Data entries
========================================================================

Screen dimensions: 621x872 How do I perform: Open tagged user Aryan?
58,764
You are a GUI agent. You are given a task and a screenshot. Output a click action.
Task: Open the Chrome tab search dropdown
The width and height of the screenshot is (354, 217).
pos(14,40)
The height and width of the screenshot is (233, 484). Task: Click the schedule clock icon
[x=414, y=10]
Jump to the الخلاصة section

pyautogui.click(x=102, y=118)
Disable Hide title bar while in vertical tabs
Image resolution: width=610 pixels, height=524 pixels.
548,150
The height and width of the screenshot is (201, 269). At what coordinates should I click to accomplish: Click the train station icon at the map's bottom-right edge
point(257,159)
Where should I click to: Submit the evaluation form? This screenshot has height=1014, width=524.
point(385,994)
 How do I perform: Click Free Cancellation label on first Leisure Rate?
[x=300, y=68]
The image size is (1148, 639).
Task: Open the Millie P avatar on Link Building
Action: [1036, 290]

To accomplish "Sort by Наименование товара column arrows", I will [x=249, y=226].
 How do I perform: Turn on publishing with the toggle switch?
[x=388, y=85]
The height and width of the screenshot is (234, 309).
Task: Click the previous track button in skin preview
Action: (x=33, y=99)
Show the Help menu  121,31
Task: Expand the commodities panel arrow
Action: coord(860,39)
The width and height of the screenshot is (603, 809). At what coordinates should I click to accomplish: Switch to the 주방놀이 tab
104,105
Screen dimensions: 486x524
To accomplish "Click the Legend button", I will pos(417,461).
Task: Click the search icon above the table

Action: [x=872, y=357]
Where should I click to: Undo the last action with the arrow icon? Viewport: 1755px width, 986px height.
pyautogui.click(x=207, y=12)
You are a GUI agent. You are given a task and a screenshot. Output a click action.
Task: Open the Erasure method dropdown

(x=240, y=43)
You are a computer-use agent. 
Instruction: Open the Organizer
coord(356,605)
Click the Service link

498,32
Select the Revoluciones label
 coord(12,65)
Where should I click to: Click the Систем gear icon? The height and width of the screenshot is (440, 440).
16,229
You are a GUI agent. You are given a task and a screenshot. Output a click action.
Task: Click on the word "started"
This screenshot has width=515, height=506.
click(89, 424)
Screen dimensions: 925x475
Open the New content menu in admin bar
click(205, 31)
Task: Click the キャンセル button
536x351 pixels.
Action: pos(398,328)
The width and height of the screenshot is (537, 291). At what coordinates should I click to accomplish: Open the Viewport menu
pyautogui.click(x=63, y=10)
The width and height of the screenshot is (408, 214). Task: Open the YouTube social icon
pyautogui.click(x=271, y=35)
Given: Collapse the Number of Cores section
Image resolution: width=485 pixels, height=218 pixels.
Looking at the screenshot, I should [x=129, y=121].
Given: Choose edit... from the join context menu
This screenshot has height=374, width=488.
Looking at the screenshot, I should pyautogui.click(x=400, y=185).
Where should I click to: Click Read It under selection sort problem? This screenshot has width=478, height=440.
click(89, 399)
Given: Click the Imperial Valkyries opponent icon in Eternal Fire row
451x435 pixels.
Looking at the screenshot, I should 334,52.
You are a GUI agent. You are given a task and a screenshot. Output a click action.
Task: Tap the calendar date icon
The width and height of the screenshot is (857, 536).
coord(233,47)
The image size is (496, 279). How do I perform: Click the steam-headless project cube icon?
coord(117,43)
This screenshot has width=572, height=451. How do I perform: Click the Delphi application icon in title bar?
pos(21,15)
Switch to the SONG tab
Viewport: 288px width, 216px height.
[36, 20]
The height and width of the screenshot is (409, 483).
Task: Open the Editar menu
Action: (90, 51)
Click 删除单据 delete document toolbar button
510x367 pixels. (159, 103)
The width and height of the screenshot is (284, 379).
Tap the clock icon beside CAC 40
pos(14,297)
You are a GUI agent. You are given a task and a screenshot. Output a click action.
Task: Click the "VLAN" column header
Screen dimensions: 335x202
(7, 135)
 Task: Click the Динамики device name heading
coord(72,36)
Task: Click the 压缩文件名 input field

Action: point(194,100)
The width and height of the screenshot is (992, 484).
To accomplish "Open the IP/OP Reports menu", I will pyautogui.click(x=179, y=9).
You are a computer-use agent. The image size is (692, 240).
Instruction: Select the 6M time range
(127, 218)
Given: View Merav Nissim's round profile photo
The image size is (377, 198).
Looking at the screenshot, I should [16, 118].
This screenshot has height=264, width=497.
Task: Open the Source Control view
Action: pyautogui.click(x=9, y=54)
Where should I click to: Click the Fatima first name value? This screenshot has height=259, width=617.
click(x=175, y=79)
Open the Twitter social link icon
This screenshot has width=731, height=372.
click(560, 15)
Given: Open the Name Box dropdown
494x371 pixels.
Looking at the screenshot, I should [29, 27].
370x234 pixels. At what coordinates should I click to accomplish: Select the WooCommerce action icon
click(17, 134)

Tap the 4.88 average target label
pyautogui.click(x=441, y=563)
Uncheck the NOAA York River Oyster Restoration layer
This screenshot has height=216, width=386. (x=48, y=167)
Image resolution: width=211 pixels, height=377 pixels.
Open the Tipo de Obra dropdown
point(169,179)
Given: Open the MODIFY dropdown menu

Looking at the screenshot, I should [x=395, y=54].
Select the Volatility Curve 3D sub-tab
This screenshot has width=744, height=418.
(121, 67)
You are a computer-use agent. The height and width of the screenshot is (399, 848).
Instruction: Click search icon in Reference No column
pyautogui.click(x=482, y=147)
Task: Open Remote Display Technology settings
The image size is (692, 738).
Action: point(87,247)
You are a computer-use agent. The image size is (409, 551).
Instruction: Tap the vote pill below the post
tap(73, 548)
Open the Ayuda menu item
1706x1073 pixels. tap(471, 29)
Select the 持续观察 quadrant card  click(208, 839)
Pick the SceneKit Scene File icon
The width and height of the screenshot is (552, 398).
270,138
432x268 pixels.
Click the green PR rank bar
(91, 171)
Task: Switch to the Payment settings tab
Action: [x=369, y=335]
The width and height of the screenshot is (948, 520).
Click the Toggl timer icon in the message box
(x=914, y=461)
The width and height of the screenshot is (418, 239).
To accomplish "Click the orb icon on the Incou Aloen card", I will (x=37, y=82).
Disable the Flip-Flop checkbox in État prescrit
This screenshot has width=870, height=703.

========================================================================

:: Action item ::
Whichever lines of the records above hold the word "computer" should all be copied out.

:: Answer for this exercise ::
You are a computer-use agent. 
You are a computer-use agent. The image size is (692, 240).
You are a computer-use agent. The height and width of the screenshot is (399, 848).
You are a computer-use agent. The image size is (409, 551).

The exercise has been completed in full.